Jadi, apa yang dimiliki masa depan seluler? Ray Ozzie, mantan kepala arsitek perangkat lunak Microsoft yang sekarang mengerjakan startup-nya yang bernama Cocomo, meramalkan sebuah ledakan dalam smartphone setelah menghabiskan waktu di China dan India. Dia senang dengan gagasan bahwa orang mendapatkan smartphone murah yang belum pernah memiliki komputer pribadi. Mereka tidak pernah memiliki akses ke Internet, tetapi sekarang mereka bisa mendapatkannya melalui telepon.
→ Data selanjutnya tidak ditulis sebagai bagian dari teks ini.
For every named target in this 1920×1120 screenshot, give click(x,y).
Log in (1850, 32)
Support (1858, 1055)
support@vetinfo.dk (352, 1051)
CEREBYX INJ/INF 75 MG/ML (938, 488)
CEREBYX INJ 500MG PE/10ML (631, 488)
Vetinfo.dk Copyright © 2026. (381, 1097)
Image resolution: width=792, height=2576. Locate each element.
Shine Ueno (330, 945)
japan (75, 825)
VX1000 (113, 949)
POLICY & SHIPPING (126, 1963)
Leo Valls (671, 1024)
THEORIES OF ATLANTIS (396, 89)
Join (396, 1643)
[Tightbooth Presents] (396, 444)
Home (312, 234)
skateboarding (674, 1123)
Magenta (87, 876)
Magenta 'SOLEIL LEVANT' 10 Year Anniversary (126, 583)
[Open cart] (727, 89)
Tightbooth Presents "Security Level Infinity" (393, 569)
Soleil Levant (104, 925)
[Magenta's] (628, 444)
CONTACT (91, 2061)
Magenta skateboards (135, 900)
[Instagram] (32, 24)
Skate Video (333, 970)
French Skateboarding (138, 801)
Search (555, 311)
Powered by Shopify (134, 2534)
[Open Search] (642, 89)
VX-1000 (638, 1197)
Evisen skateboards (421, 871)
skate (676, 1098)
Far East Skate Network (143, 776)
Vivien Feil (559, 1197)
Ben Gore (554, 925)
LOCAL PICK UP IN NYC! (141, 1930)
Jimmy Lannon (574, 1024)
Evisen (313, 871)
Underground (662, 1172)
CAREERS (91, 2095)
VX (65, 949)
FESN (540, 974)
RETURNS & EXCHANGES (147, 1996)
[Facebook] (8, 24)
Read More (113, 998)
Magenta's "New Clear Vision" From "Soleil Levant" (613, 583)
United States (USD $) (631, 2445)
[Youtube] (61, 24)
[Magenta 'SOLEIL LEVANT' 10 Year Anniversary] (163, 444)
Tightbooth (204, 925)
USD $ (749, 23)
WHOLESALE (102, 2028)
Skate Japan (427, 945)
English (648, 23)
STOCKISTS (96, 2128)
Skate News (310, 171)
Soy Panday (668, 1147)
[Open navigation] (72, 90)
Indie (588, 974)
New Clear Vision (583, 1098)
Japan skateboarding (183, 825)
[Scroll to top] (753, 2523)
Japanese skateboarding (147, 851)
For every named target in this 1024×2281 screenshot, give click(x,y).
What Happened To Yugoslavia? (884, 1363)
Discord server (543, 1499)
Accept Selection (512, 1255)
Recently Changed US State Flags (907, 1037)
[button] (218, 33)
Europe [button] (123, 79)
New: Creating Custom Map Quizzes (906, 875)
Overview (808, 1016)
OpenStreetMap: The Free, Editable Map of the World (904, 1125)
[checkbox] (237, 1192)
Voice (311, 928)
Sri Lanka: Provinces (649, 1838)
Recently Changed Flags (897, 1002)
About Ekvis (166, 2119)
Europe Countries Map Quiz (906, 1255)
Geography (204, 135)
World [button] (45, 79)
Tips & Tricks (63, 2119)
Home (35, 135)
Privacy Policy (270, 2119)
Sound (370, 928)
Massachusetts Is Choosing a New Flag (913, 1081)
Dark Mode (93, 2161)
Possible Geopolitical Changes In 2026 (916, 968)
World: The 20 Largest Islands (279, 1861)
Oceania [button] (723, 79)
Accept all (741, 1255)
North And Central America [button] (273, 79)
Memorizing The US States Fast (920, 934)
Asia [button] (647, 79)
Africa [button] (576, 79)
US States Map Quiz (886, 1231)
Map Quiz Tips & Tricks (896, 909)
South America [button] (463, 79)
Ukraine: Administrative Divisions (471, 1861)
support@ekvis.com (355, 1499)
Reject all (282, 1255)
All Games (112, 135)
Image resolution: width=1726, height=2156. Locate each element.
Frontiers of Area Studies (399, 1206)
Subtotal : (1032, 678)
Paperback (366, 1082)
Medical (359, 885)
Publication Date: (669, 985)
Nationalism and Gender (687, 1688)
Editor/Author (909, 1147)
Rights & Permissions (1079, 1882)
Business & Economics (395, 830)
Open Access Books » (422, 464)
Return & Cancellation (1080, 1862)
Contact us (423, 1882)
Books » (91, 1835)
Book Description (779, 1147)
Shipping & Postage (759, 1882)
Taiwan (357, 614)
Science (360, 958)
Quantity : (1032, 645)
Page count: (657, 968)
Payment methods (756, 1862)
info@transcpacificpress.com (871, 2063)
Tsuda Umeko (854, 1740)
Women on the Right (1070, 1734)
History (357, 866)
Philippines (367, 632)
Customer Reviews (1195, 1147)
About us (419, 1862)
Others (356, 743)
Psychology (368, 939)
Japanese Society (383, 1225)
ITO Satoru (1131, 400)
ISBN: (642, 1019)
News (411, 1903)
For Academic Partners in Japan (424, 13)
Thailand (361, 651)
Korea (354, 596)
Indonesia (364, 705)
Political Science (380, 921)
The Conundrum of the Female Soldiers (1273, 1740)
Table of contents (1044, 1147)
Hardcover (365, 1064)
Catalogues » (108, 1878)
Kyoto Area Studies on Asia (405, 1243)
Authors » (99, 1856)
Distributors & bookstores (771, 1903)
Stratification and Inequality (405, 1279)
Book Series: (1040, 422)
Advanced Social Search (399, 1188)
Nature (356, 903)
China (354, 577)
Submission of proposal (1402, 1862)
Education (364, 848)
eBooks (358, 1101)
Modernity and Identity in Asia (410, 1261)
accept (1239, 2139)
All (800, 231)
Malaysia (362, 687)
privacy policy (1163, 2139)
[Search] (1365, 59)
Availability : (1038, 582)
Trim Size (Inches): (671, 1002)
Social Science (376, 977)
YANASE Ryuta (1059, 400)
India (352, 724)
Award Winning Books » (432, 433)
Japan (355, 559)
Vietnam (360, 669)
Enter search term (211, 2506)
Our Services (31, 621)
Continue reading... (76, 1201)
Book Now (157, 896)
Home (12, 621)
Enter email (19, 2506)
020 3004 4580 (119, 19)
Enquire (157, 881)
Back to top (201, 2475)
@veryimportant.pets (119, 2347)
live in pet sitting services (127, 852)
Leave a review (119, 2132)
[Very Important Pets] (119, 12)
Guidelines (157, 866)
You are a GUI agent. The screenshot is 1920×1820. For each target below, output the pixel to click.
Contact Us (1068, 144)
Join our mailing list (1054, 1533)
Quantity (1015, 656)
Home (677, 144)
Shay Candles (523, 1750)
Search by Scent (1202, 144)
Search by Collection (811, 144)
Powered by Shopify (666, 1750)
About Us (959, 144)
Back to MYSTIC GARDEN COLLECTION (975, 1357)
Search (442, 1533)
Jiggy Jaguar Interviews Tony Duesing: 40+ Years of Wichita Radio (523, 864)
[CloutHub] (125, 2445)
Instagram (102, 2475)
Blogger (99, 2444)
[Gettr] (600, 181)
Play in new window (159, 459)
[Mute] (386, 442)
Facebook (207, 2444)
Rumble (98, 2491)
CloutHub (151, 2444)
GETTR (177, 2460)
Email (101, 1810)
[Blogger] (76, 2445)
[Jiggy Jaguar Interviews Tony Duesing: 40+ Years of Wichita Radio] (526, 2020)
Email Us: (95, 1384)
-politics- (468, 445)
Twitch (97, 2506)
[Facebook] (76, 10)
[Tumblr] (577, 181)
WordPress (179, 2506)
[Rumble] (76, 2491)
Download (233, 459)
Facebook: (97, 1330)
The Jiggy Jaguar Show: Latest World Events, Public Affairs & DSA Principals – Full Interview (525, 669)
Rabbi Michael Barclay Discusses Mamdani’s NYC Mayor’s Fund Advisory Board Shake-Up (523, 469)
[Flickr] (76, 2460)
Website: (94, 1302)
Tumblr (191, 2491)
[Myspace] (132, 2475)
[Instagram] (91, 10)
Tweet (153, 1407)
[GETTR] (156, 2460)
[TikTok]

Secara kebetulan, Cisco memprediksi Internet akan tumbuh empat kali ukurannya saat ini dalam empat tahun, berkat perkembangan ponsel, tablet, dan perangkat lainnya. Pada 2016, Cisco mengantisipasi hampir 2, 5 koneksi jaringan untuk setiap orang di dunia. Kebanyakan orang Afrika sub-Sahara akan memiliki ponsel cerdas dalam lima tahun, demikian prediksi TechCrunch.com, dan Cina telah mengambil alih Amerika Serikat sebagai pasar smartphone terbesar di dunia atau akan segera. Banyak orang mengawasi Afrika dengan cermat karena di situlah pertumbuhannya yang sangat besar: Enam dari 10 ekonomi yang tumbuh paling cepat di dunia berada di Afrika sub-Sahara dari tahun 2000 hingga 2010, menurut analisis The Economist, dan tujuh negara Afrika diharapkan untuk membuat 10 besar dalam lima tahun ke depan.

"Kami berada di puncak memiliki, dalam beberapa tahun, satu miliar smartphone di luar sana, " kata Ozzie pada bulan Maret di GeekWire Summit di Seattle. “Ini akan mengubah hidup. Saya sangat senang dengan itu. "

Dengan kebutuhan yang luar biasa seperti itu, khususnya di antara orang miskin di negara berkembang, masih belum jelas apakah pengusaha lokal di Dunia Ketiga atau Dunia Pertama akan memenuhi tuntutan abad baru. "Tapi, " tambah Ozzie, "ada begitu banyak peluang untuk membuat perbedaan."